#### PROBLEM TO WORK ON
Rewrite the items below as a numbered list, leaving out any blank lines.

═══ PROVIDED DATA

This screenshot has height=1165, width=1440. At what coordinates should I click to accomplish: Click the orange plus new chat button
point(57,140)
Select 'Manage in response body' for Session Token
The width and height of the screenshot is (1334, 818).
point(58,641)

══════

#### ANSWER
1. This screenshot has height=1165, width=1440. At what coordinates should I click to accomplish: Click the orange plus new chat button
2. point(57,140)
3. Select 'Manage in response body' for Session Token
4. The width and height of the screenshot is (1334, 818).
5. point(58,641)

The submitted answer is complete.